- **EXTRACTED MATERIAL**:
=======

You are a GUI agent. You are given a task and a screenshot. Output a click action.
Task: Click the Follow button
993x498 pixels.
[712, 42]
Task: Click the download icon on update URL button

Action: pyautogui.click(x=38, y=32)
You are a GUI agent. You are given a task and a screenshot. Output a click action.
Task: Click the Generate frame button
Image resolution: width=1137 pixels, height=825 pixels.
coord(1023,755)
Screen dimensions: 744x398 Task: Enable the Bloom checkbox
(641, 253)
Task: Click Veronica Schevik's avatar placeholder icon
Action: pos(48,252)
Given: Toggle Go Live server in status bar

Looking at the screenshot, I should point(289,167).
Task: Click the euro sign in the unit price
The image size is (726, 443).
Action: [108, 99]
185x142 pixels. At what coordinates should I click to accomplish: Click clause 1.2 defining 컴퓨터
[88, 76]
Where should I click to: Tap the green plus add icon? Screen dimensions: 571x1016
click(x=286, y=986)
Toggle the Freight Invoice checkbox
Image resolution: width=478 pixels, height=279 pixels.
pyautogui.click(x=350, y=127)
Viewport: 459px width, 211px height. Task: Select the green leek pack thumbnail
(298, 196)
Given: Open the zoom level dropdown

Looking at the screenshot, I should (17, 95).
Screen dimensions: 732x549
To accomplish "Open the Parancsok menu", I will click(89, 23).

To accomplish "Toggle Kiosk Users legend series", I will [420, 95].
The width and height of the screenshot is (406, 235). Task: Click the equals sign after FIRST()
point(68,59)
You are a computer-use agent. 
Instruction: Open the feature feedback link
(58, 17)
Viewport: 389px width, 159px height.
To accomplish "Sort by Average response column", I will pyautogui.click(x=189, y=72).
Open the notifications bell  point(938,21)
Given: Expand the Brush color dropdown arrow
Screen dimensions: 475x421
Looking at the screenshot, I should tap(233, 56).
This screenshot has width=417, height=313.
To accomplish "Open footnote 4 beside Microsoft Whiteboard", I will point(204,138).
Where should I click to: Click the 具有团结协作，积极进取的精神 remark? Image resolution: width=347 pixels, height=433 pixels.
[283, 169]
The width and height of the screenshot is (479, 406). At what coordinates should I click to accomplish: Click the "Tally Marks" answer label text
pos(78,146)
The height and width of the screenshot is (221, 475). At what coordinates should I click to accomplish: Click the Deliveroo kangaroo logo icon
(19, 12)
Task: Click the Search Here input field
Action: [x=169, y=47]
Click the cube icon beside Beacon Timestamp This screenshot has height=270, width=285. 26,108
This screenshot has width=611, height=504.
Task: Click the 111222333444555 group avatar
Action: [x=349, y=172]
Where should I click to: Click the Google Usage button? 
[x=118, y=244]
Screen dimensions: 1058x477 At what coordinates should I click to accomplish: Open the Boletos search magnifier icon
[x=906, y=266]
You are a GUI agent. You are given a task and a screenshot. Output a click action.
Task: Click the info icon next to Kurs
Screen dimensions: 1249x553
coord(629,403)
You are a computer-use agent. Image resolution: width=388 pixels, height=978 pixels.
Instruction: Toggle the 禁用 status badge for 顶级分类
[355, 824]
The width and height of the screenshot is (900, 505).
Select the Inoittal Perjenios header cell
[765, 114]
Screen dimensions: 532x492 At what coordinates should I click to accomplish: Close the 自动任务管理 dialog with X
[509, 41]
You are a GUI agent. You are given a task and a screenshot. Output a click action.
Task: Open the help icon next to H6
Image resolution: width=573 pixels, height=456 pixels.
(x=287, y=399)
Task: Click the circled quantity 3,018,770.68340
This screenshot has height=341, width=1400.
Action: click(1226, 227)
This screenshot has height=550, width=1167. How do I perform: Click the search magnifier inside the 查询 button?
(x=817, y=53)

=======

- **EXERCISE GOAL**:
The answer is the full set of records, printed exactly as given.

- **REPLY TO THE EXERCISE**:
You are a GUI agent. You are given a task and a screenshot. Output a click action.
Task: Click the Follow button
993x498 pixels.
[712, 42]
Task: Click the download icon on update URL button

Action: pyautogui.click(x=38, y=32)
You are a GUI agent. You are given a task and a screenshot. Output a click action.
Task: Click the Generate frame button
Image resolution: width=1137 pixels, height=825 pixels.
coord(1023,755)
Screen dimensions: 744x398 Task: Enable the Bloom checkbox
(641, 253)
Task: Click Veronica Schevik's avatar placeholder icon
Action: pos(48,252)
Given: Toggle Go Live server in status bar

Looking at the screenshot, I should point(289,167).
Task: Click the euro sign in the unit price
The image size is (726, 443).
Action: [108, 99]
185x142 pixels. At what coordinates should I click to accomplish: Click clause 1.2 defining 컴퓨터
[88, 76]
Where should I click to: Tap the green plus add icon? Screen dimensions: 571x1016
click(x=286, y=986)
Toggle the Freight Invoice checkbox
Image resolution: width=478 pixels, height=279 pixels.
pyautogui.click(x=350, y=127)
Viewport: 459px width, 211px height. Task: Select the green leek pack thumbnail
(298, 196)
Given: Open the zoom level dropdown

Looking at the screenshot, I should (17, 95).
Screen dimensions: 732x549
To accomplish "Open the Parancsok menu", I will click(89, 23).

To accomplish "Toggle Kiosk Users legend series", I will [420, 95].
The width and height of the screenshot is (406, 235). Task: Click the equals sign after FIRST()
point(68,59)
You are a computer-use agent. 
Instruction: Open the feature feedback link
(58, 17)
Viewport: 389px width, 159px height.
To accomplish "Sort by Average response column", I will pyautogui.click(x=189, y=72).
Open the notifications bell  point(938,21)
Given: Expand the Brush color dropdown arrow
Screen dimensions: 475x421
Looking at the screenshot, I should tap(233, 56).
This screenshot has width=417, height=313.
To accomplish "Open footnote 4 beside Microsoft Whiteboard", I will point(204,138).
Where should I click to: Click the 具有团结协作，积极进取的精神 remark? Image resolution: width=347 pixels, height=433 pixels.
[283, 169]
The width and height of the screenshot is (479, 406). At what coordinates should I click to accomplish: Click the "Tally Marks" answer label text
pos(78,146)
The height and width of the screenshot is (221, 475). At what coordinates should I click to accomplish: Click the Deliveroo kangaroo logo icon
(19, 12)
Task: Click the Search Here input field
Action: [x=169, y=47]
Click the cube icon beside Beacon Timestamp This screenshot has height=270, width=285. 26,108
This screenshot has width=611, height=504.
Task: Click the 111222333444555 group avatar
Action: [x=349, y=172]
Where should I click to: Click the Google Usage button? 
[x=118, y=244]
Screen dimensions: 1058x477 At what coordinates should I click to accomplish: Open the Boletos search magnifier icon
[x=906, y=266]
You are a GUI agent. You are given a task and a screenshot. Output a click action.
Task: Click the info icon next to Kurs
Screen dimensions: 1249x553
coord(629,403)
You are a computer-use agent. Image resolution: width=388 pixels, height=978 pixels.
Instruction: Toggle the 禁用 status badge for 顶级分类
[355, 824]
The width and height of the screenshot is (900, 505).
Select the Inoittal Perjenios header cell
[765, 114]
Screen dimensions: 532x492 At what coordinates should I click to accomplish: Close the 自动任务管理 dialog with X
[509, 41]
You are a GUI agent. You are given a task and a screenshot. Output a click action.
Task: Open the help icon next to H6
Image resolution: width=573 pixels, height=456 pixels.
(x=287, y=399)
Task: Click the circled quantity 3,018,770.68340
This screenshot has height=341, width=1400.
Action: click(1226, 227)
This screenshot has height=550, width=1167. How do I perform: Click the search magnifier inside the 查询 button?
(x=817, y=53)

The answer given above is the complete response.